◆ **TASK REQUIREMENTS**
Would you set down every entry again, exactly as written?

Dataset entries
******************************

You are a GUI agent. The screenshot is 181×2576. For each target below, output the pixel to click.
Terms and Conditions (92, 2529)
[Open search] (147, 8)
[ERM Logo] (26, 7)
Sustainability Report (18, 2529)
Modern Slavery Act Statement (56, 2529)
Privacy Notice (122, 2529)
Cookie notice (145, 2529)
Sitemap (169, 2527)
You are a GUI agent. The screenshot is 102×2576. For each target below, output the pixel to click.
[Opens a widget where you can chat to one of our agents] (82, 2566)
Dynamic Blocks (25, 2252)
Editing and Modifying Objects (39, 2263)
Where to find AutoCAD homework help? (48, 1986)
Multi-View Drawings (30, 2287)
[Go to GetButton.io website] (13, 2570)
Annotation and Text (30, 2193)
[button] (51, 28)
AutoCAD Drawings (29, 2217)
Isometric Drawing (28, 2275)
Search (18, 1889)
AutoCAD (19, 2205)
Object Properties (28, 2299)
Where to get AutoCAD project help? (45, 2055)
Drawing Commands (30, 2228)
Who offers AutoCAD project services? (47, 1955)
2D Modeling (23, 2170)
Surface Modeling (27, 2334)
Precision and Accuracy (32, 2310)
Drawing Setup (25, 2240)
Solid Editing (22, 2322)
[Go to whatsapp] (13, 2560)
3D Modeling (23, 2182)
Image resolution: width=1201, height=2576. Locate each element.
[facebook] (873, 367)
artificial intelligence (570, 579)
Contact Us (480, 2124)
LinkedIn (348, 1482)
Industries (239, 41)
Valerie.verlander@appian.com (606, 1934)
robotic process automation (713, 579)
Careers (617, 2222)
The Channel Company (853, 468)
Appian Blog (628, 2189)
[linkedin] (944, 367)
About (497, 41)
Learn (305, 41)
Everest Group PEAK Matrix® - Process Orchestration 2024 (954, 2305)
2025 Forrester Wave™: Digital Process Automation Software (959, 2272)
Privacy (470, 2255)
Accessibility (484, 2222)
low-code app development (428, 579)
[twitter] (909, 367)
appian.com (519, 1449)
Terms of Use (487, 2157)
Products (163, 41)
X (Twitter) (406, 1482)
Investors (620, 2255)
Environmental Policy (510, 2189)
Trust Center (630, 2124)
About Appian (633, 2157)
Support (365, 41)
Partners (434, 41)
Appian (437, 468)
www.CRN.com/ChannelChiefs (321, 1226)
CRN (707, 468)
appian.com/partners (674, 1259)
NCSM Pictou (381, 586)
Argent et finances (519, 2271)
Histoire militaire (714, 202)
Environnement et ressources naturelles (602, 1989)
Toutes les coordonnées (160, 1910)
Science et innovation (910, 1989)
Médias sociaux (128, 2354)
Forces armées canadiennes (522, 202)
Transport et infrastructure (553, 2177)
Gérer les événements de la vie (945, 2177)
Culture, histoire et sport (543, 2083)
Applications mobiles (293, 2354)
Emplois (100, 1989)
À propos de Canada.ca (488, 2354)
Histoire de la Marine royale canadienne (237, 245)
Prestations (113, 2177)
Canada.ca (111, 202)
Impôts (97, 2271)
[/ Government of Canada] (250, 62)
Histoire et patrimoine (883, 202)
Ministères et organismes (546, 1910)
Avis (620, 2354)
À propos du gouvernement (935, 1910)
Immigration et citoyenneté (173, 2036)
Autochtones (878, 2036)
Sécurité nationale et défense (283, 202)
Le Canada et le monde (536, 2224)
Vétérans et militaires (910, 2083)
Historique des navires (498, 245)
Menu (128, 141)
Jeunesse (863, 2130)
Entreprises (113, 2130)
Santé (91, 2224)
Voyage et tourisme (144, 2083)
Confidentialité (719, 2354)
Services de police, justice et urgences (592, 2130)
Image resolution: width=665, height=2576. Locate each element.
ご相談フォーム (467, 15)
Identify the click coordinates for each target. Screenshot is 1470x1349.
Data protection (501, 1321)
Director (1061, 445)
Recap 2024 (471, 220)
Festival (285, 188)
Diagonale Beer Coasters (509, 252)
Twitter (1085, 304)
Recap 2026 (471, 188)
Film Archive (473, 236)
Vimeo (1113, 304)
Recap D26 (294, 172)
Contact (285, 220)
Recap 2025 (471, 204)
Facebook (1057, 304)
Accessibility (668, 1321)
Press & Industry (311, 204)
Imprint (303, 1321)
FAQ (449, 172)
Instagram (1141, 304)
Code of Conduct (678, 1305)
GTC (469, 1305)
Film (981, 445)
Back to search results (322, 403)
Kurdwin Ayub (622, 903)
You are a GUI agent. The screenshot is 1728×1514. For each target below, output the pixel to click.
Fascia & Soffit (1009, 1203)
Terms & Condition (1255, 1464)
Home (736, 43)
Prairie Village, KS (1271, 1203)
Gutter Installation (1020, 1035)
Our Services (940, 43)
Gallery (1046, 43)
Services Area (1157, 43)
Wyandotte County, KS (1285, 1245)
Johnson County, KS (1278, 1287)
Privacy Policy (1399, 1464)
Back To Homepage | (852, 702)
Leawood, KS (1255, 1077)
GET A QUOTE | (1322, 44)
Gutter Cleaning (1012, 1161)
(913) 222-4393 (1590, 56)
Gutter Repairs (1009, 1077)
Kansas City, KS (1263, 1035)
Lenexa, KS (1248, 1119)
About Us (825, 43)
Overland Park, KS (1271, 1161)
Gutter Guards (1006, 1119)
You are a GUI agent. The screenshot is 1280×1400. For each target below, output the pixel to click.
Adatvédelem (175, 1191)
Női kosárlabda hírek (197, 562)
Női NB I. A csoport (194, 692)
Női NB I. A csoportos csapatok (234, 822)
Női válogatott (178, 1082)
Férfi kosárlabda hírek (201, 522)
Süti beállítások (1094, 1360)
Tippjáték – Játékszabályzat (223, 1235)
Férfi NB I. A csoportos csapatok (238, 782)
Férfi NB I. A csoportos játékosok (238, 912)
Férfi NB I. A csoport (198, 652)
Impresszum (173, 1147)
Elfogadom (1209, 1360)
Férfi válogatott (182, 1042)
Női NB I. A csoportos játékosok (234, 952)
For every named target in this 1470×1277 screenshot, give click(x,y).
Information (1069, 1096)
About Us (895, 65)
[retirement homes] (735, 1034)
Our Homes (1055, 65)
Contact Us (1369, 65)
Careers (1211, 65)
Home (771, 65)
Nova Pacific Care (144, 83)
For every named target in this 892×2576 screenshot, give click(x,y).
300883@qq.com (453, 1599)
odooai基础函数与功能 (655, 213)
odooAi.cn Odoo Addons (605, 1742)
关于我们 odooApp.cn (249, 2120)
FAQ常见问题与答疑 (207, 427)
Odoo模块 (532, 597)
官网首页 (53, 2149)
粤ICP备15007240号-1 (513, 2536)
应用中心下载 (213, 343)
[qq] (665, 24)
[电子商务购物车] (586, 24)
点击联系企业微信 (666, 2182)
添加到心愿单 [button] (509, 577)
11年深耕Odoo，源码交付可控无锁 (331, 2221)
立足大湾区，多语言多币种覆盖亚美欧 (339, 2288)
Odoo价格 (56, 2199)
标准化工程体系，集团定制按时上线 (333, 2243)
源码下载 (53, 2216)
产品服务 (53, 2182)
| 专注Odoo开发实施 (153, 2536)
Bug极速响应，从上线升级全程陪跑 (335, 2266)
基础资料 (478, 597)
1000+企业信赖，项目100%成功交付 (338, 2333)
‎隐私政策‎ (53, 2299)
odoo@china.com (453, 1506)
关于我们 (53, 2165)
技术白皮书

******************************

◆ **RESULT BELOW**
You are a GUI agent. The screenshot is 181×2576. For each target below, output the pixel to click.
Terms and Conditions (92, 2529)
[Open search] (147, 8)
[ERM Logo] (26, 7)
Sustainability Report (18, 2529)
Modern Slavery Act Statement (56, 2529)
Privacy Notice (122, 2529)
Cookie notice (145, 2529)
Sitemap (169, 2527)
You are a GUI agent. The screenshot is 102×2576. For each target below, output the pixel to click.
[Opens a widget where you can chat to one of our agents] (82, 2566)
Dynamic Blocks (25, 2252)
Editing and Modifying Objects (39, 2263)
Where to find AutoCAD homework help? (48, 1986)
Multi-View Drawings (30, 2287)
[Go to GetButton.io website] (13, 2570)
Annotation and Text (30, 2193)
[button] (51, 28)
AutoCAD Drawings (29, 2217)
Isometric Drawing (28, 2275)
Search (18, 1889)
AutoCAD (19, 2205)
Object Properties (28, 2299)
Where to get AutoCAD project help? (45, 2055)
Drawing Commands (30, 2228)
Who offers AutoCAD project services? (47, 1955)
2D Modeling (23, 2170)
Surface Modeling (27, 2334)
Precision and Accuracy (32, 2310)
Drawing Setup (25, 2240)
Solid Editing (22, 2322)
[Go to whatsapp] (13, 2560)
3D Modeling (23, 2182)
Image resolution: width=1201, height=2576. Locate each element.
[facebook] (873, 367)
artificial intelligence (570, 579)
Contact Us (480, 2124)
LinkedIn (348, 1482)
Industries (239, 41)
Valerie.verlander@appian.com (606, 1934)
robotic process automation (713, 579)
Careers (617, 2222)
The Channel Company (853, 468)
Appian Blog (628, 2189)
[linkedin] (944, 367)
About (497, 41)
Learn (305, 41)
Everest Group PEAK Matrix® - Process Orchestration 2024 (954, 2305)
2025 Forrester Wave™: Digital Process Automation Software (959, 2272)
Privacy (470, 2255)
Accessibility (484, 2222)
low-code app development (428, 579)
[twitter] (909, 367)
appian.com (519, 1449)
Terms of Use (487, 2157)
Products (163, 41)
X (Twitter) (406, 1482)
Investors (620, 2255)
Environmental Policy (510, 2189)
Trust Center (630, 2124)
About Appian (633, 2157)
Support (365, 41)
Partners (434, 41)
Appian (437, 468)
www.CRN.com/ChannelChiefs (321, 1226)
CRN (707, 468)
appian.com/partners (674, 1259)
NCSM Pictou (381, 586)
Argent et finances (519, 2271)
Histoire militaire (714, 202)
Environnement et ressources naturelles (602, 1989)
Toutes les coordonnées (160, 1910)
Science et innovation (910, 1989)
Médias sociaux (128, 2354)
Forces armées canadiennes (522, 202)
Transport et infrastructure (553, 2177)
Gérer les événements de la vie (945, 2177)
Culture, histoire et sport (543, 2083)
Applications mobiles (293, 2354)
Emplois (100, 1989)
À propos de Canada.ca (488, 2354)
Histoire de la Marine royale canadienne (237, 245)
Prestations (113, 2177)
Canada.ca (111, 202)
Impôts (97, 2271)
[/ Government of Canada] (250, 62)
Histoire et patrimoine (883, 202)
Ministères et organismes (546, 1910)
Avis (620, 2354)
À propos du gouvernement (935, 1910)
Immigration et citoyenneté (173, 2036)
Autochtones (878, 2036)
Sécurité nationale et défense (283, 202)
Le Canada et le monde (536, 2224)
Vétérans et militaires (910, 2083)
Historique des navires (498, 245)
Menu (128, 141)
Jeunesse (863, 2130)
Entreprises (113, 2130)
Santé (91, 2224)
Voyage et tourisme (144, 2083)
Confidentialité (719, 2354)
Services de police, justice et urgences (592, 2130)
Image resolution: width=665, height=2576. Locate each element.
ご相談フォーム (467, 15)
Identify the click coordinates for each target. Screenshot is 1470x1349.
Data protection (501, 1321)
Director (1061, 445)
Recap 2024 (471, 220)
Festival (285, 188)
Diagonale Beer Coasters (509, 252)
Twitter (1085, 304)
Recap 2026 (471, 188)
Film Archive (473, 236)
Vimeo (1113, 304)
Recap D26 (294, 172)
Contact (285, 220)
Recap 2025 (471, 204)
Facebook (1057, 304)
Accessibility (668, 1321)
Press & Industry (311, 204)
Imprint (303, 1321)
FAQ (449, 172)
Instagram (1141, 304)
Code of Conduct (678, 1305)
GTC (469, 1305)
Film (981, 445)
Back to search results (322, 403)
Kurdwin Ayub (622, 903)
You are a GUI agent. The screenshot is 1728×1514. For each target below, output the pixel to click.
Fascia & Soffit (1009, 1203)
Terms & Condition (1255, 1464)
Home (736, 43)
Prairie Village, KS (1271, 1203)
Gutter Installation (1020, 1035)
Our Services (940, 43)
Gallery (1046, 43)
Services Area (1157, 43)
Wyandotte County, KS (1285, 1245)
Johnson County, KS (1278, 1287)
Privacy Policy (1399, 1464)
Back To Homepage | (852, 702)
Leawood, KS (1255, 1077)
GET A QUOTE | (1322, 44)
Gutter Cleaning (1012, 1161)
(913) 222-4393 (1590, 56)
Gutter Repairs (1009, 1077)
Kansas City, KS (1263, 1035)
Lenexa, KS (1248, 1119)
About Us (825, 43)
Overland Park, KS (1271, 1161)
Gutter Guards (1006, 1119)
You are a GUI agent. The screenshot is 1280×1400. For each target below, output the pixel to click.
Adatvédelem (175, 1191)
Női kosárlabda hírek (197, 562)
Női NB I. A csoport (194, 692)
Női NB I. A csoportos csapatok (234, 822)
Női válogatott (178, 1082)
Férfi kosárlabda hírek (201, 522)
Süti beállítások (1094, 1360)
Tippjáték – Játékszabályzat (223, 1235)
Férfi NB I. A csoportos csapatok (238, 782)
Férfi NB I. A csoportos játékosok (238, 912)
Férfi NB I. A csoport (198, 652)
Impresszum (173, 1147)
Elfogadom (1209, 1360)
Férfi válogatott (182, 1042)
Női NB I. A csoportos játékosok (234, 952)
For every named target in this 1470×1277 screenshot, give click(x,y).
Information (1069, 1096)
About Us (895, 65)
[retirement homes] (735, 1034)
Our Homes (1055, 65)
Contact Us (1369, 65)
Careers (1211, 65)
Home (771, 65)
Nova Pacific Care (144, 83)
For every named target in this 892×2576 screenshot, give click(x,y).
300883@qq.com (453, 1599)
odooai基础函数与功能 (655, 213)
odooAi.cn Odoo Addons (605, 1742)
关于我们 odooApp.cn (249, 2120)
FAQ常见问题与答疑 (207, 427)
Odoo模块 (532, 597)
官网首页 (53, 2149)
粤ICP备15007240号-1 (513, 2536)
应用中心下载 (213, 343)
[qq] (665, 24)
[电子商务购物车] (586, 24)
点击联系企业微信 (666, 2182)
添加到心愿单 [button] (509, 577)
11年深耕Odoo，源码交付可控无锁 (331, 2221)
立足大湾区，多语言多币种覆盖亚美欧 (339, 2288)
Odoo价格 (56, 2199)
标准化工程体系，集团定制按时上线 (333, 2243)
源码下载 (53, 2216)
产品服务 (53, 2182)
| 专注Odoo开发实施 (153, 2536)
Bug极速响应，从上线升级全程陪跑 (335, 2266)
基础资料 (478, 597)
1000+企业信赖，项目100%成功交付 (338, 2333)
‎隐私政策‎ (53, 2299)
odoo@china.com (453, 1506)
关于我们 (53, 2165)
技术白皮书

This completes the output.